Problem to work on
Extend the text on methods for introducing DNA into plant and animal cells, picking up after its final sentence.

Extract to read

________________

In plants the DNA is often inserted using Agrobacterium-mediated recombination, taking advantage of the Agrobacteriums T-DNA sequence that allows natural insertion of genetic material into plant cells. Plant tissue are cut into small pieces and soaked in a fluid containing suspended Agrobacterium. The bacteria will attach to many of the plant cells exposed by the cuts. The bacteria uses conjugation to transfer a DNA segment called T-DNA
from its plasmid into the plant. The transferred DNA is piloted to the
plant cell nucleus and integrated into the host plants genomic DNA.The
plasmid T-DNA is integrated semi-randomly into the genome of the host cell.
By modifying the plasmid to express the gene of interest,
researchers can insert their chosen gene stably into the plants genome.
The only essential parts of the T-DNA are its two small (25 base pair)
border repeats, at least one of which is needed for plant
transformation. The genes to be introduced into the plant are cloned into a plant transformation vector that contains the T-DNA region of the plasmid. An alternative method is agroinfiltration.
Another method used to transform plant cells is biolistics, where particles of gold or tungsten are coated with DNA and then shot into young plant cells or plant embryos. Some genetic material enters the cells and transforms them. This method can be used on plants that are not susceptible to Agrobacterium infection and also allows transformation of plant plastids.
Plants cells can also be transformed using electroporation, which uses
an electric shock to make the cell membrane permeable to plasmid DNA.
Due to the damage caused to the cells and DNA the transformation
efficiency of biolistics and electroporation is lower than agrobacterial
transformation.
Transfection
Transformation has a different meaning
in relation to animals, indicating progression to a cancerous state, so
the process used to insert foreign DNA into animal cells is usually
called transfection. There are many ways to directly introduce DNA into animal cells in vitro. Often these cells are stem cells that are used for gene therapy. Chemical based methods uses natural or synthetic compounds to form particles that facilitate the transfer of genes into cells. These synthetic vectors have the ability to bind DNA and accommodate large genetic transfers. One of the simplest methods involves using calcium phosphate to bind the DNA and then exposing it to cultured cells. The solution, along with the DNA, is encaspulated by the cells and a small amount of DNA can be integrated into the genome. Liposomes and polymers
can be used as vectors to deliver DNA into cultured animal cells.

________________

Pixel coordinate grounding data
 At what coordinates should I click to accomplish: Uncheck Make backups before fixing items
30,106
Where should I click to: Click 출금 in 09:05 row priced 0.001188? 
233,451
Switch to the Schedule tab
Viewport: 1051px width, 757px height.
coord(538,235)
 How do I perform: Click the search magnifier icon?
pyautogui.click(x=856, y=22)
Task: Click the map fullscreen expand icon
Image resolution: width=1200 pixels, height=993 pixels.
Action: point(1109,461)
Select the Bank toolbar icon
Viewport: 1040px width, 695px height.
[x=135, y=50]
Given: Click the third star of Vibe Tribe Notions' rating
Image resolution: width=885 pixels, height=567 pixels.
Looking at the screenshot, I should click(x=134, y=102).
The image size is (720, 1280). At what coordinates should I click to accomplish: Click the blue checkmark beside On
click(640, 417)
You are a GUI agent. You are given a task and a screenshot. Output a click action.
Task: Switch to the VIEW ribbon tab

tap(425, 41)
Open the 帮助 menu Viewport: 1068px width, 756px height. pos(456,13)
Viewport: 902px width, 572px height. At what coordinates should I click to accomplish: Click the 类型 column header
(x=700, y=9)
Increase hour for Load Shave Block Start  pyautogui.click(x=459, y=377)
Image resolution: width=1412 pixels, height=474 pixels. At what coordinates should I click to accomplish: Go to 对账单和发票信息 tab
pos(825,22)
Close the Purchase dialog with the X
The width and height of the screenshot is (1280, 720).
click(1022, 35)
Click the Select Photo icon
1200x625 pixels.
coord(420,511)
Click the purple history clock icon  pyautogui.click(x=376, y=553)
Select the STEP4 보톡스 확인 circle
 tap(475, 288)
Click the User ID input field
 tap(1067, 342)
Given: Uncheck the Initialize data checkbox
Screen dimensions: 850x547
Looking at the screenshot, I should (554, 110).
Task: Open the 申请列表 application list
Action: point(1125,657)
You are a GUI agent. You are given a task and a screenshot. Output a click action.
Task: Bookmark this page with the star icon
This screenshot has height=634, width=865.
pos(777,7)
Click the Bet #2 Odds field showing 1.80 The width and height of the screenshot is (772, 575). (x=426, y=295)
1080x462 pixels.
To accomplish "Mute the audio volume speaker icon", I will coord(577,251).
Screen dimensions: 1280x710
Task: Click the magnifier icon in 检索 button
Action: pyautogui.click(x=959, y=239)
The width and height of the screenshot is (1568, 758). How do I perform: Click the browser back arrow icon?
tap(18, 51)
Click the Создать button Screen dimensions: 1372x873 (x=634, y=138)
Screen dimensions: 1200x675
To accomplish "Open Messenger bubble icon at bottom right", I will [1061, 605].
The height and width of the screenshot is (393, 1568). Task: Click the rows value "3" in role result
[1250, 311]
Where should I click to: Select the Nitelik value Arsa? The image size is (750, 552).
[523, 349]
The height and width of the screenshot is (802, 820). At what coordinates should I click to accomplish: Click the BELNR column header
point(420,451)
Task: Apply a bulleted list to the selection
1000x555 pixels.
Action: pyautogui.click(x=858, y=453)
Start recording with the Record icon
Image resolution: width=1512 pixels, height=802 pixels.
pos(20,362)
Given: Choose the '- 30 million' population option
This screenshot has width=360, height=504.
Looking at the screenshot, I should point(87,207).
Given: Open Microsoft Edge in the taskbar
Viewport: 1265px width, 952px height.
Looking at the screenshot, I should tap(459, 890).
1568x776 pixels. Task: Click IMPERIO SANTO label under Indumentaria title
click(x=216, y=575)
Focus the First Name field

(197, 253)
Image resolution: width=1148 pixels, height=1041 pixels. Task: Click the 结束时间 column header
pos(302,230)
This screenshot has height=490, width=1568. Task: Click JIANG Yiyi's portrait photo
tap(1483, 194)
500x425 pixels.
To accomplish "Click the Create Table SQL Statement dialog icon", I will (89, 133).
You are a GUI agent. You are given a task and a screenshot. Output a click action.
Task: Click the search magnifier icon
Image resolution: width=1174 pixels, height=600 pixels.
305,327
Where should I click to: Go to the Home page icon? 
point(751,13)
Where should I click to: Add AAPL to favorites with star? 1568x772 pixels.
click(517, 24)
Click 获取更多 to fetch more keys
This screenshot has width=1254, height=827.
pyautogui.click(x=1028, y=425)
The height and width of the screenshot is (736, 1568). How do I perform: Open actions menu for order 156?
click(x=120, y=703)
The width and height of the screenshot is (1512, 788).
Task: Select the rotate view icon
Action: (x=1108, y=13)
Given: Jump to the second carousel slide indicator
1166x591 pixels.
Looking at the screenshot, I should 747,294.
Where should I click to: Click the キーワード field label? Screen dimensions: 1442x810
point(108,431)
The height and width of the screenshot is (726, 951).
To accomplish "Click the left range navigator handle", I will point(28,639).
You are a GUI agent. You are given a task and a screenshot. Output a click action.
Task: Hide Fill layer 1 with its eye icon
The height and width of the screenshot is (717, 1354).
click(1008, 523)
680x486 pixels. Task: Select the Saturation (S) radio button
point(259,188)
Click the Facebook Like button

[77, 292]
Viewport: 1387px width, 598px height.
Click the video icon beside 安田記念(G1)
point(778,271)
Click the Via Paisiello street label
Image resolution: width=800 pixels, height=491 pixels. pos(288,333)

________________

Exercise output
Positively charged liposomes bind with DNA, while polymers can designed
that interact with DNA.
They form lipoplexes and polyplexes respectively, which are then
up-taken by the cells. Other techniques include using electroporation
and biolistics.
To create transgenic animals the DNA must be inserted into viable embryos or eggs. This is usually accomplished using microinjection, where DNA is injected through the cell's nuclear envelope directly into the nucleus. Superovulated fertilised eggs are collected at the single cell stage and cultured in vitro. When the pronuclei from the sperm head and egg are visible through the protoplasm the genetic material is injected into one of them. The oocyte is then implanted in the oviduct of a pseudopregnant animal. Another method is Embryonic Stem Cell-Mediated Gene Transfer. The gene is transfected into embryonic stem cells and then they are inserted into mouse blastocysts that are then implanted into foster mothers. The resulting offspring are chimeric, and further mating can produce mice fully transgenic with the gene of interest.
Transduction
Transduction is the process by which foreign DNA is introduced into a cell by a virus or viral vector. Genetically modified viruses can be used as viral vectors to transfer target genes to another organism in gene therapy.
First the virulent genes are removed from the virus and the target
genes are inserted instead. The sequences that allow the virus to insert
the genes into the host organism must be left intact. Popular virus
vectors are developed from retroviruses or adenoviruses. Other viruses used as vectors include, lentiviruses, pox viruses and herpes viruses. The type of virus used will depend on the cells targeted and whether the DNA is to be altered permanently or temporarily.
Regeneration
As often only a single cell is transformed with genetic material, the organism must be regenerated from that single cell. In plants this is accomplished through the use of tissue culture.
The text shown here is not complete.